INSTRUCTIONS FOR THE TASK →
Show every line of the material below that contains the word "tool".

EXTRACTED INFORMATION →
※ ※ ※

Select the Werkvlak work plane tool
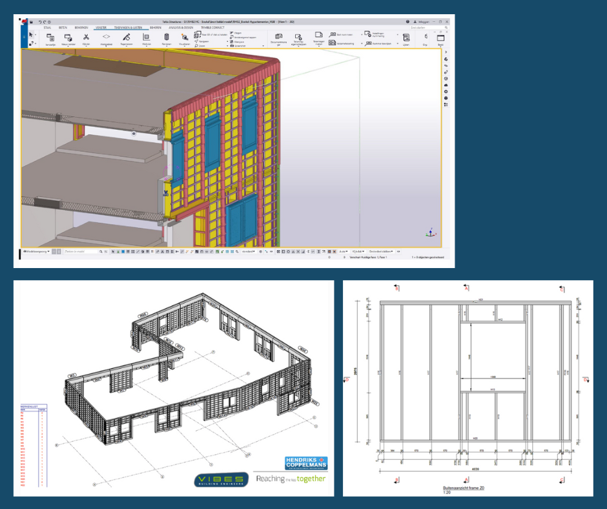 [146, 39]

※ ※ ※

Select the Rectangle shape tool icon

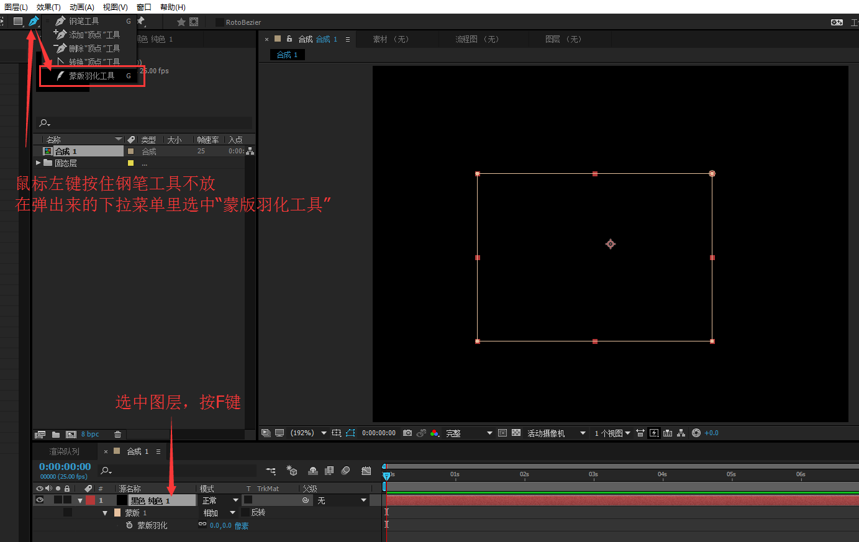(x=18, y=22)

※ ※ ※

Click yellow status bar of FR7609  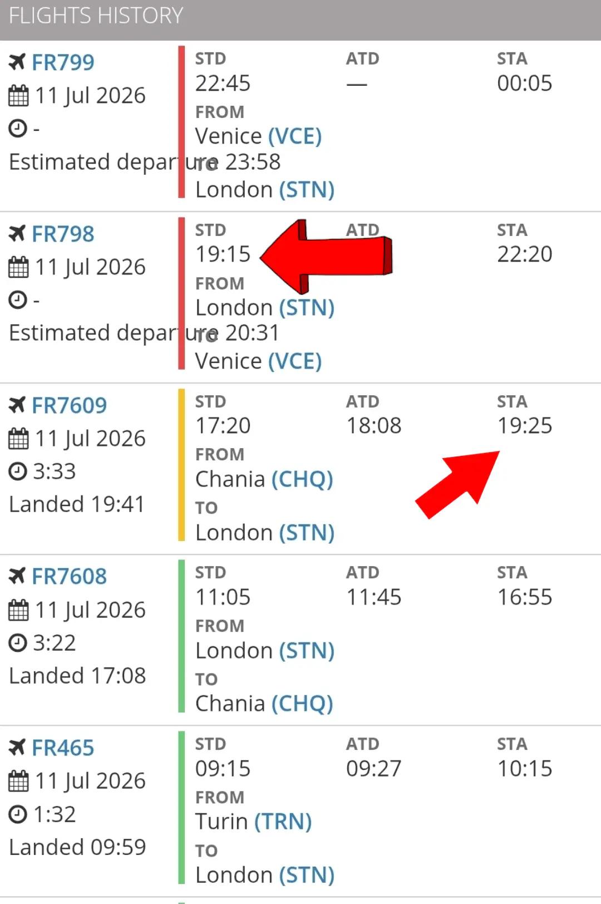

※ ※ ※

RESPONSE BELOW →
Select the Werkvlak work plane tool
Select the Rectangle shape tool icon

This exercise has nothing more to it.